- Task A
Return each line of the rows below that contains the string "Viewport".

- Passage shown
/---

Skip to content

leo4048111/LameCC

Repository files navigation

LameCC

A lame c compiler which implements a basic lexer, an LR(1) parser ,a recursive descent parser and LLVM IR generator.

Download this project

git clone --recurse-submodules https://github.com/leo4048111/LameCC

Basic features

  • Lexer ☑
  • LR(1) Parser ☑
  • Recursive Descent Parser ☑
  • Semantic Analysis ☑
  • Intermediate Code Generator(in both Quaternion and LLVM IR forms) ☑
  • Code Optimization ☑
  • Assembly Generator ☑

Miscellaneous features

  • Prettified json dump
  • Log info/error
  • Visualized LR(1) canonical collection, ACTION GOTO table and LR(1) parsing process
  • Other features

Build prerequisites

  • OS: Windows or GNU/Linux
  • Cmake version >= 3.8
  • Installed LLVM libraries and cpp headers, make sure you have set CMAKE_PREFIX_PATH or LLVM_DIR env variable to LLVM directory properly
  • If you are running Windows and have installed MinGW64, simply run build.bat

Parsing capability

  • function definitions/local & extern declarations
  • int/float/char var declaration/definition
  • if-else statement
  • int/float/void/char function declaration/definition
  • while statement
  • value statement(complex expression, function call, etc...)
  • return statement
  • GCC dialect __asm__ statement

Usage

Example input source file(see ./testcases/test.cpp):

extern "C" int putchar(char a);
extern "C" int puts(char *a);

void putInt(int i)
{
    if (i < 0)
    {
        putchar('-');
        i = -i;
    }
    if (i >= 10)

\---

- Given data
/---

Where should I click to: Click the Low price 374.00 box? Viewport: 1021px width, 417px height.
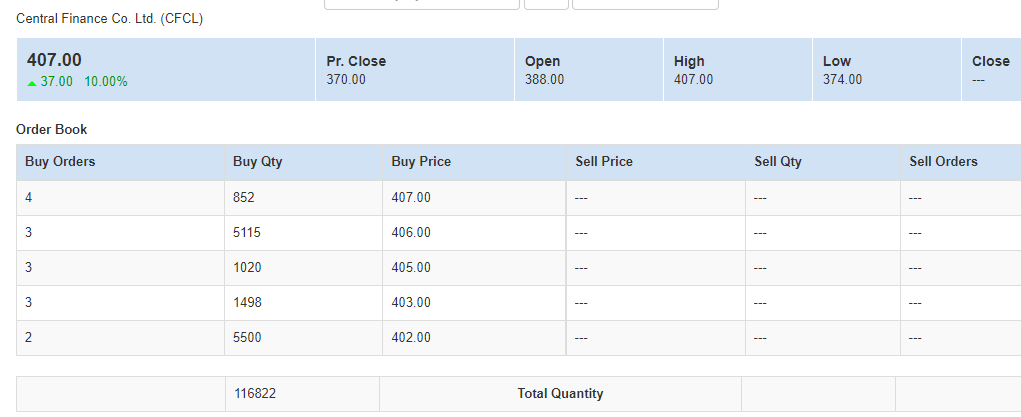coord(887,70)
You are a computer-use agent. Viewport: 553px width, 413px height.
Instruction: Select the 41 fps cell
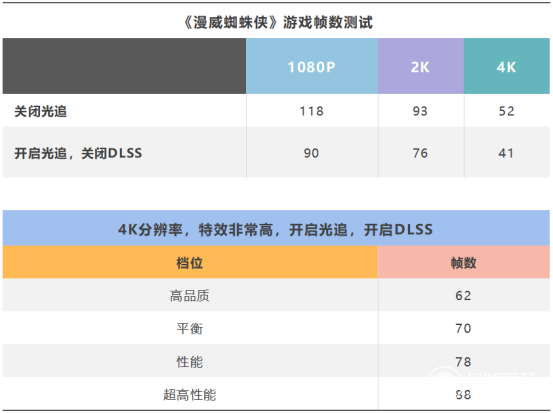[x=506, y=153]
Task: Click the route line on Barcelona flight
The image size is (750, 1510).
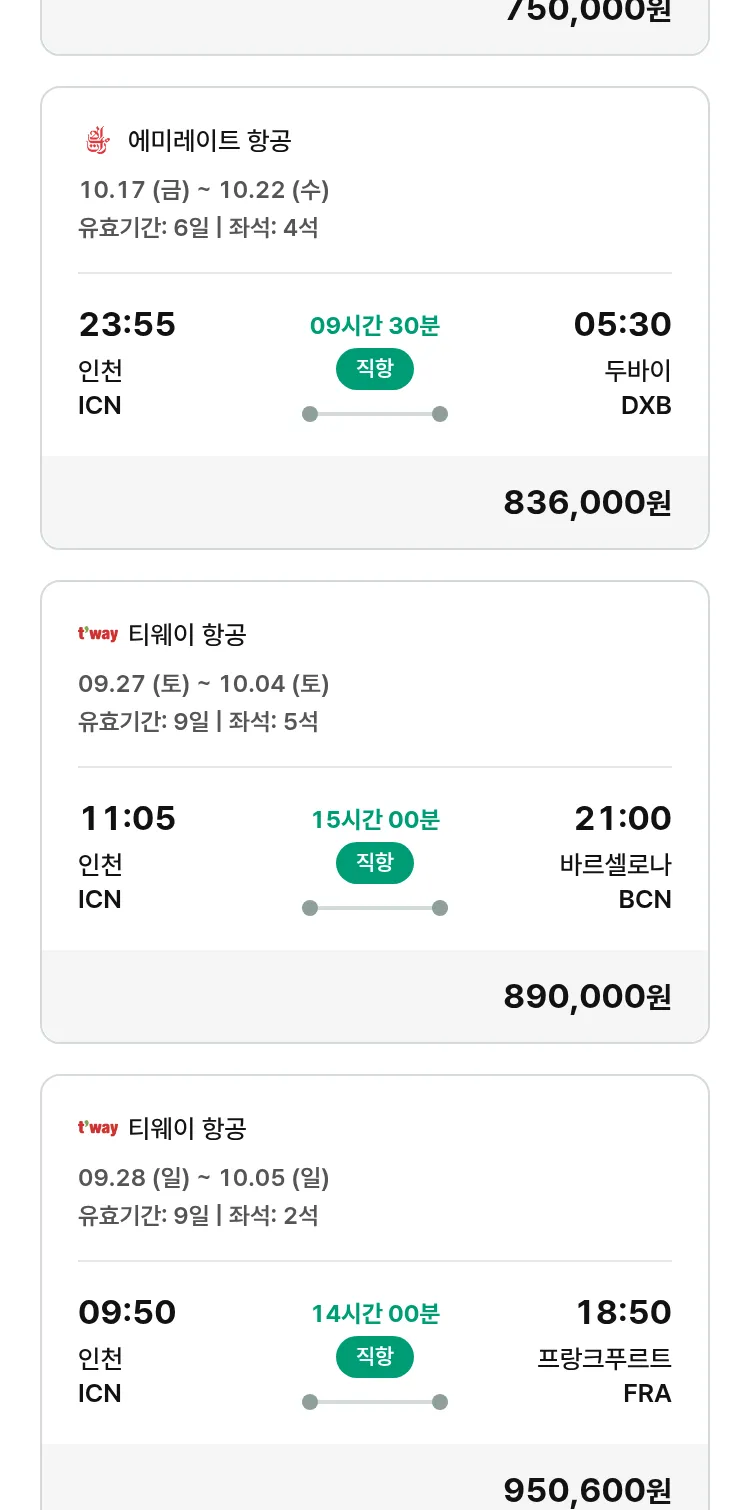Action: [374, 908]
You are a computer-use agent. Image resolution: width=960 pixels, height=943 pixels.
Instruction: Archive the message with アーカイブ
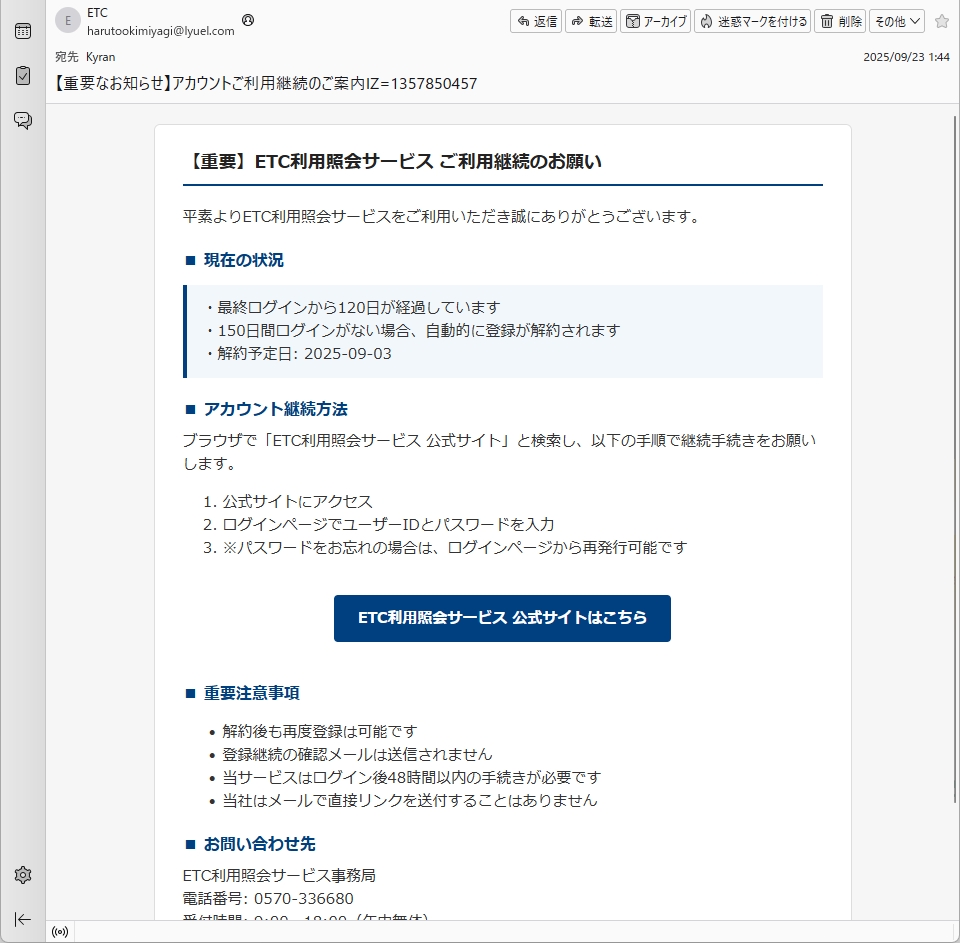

\---

- Task B
Rewrite the paragraph of the LameCC page beginning "A lame c compiler which implements" as a short list, keeping its main facts.

- Complete output A
Where should I click to: Click the Low price 374.00 box? Viewport: 1021px width, 417px height.
You are a computer-use agent. Viewport: 553px width, 413px height.

- Complete output B
A lame c compiler that implements:
- a basic lexer
- an LR(1) parser
- a recursive descent parser
- an LLVM IR generator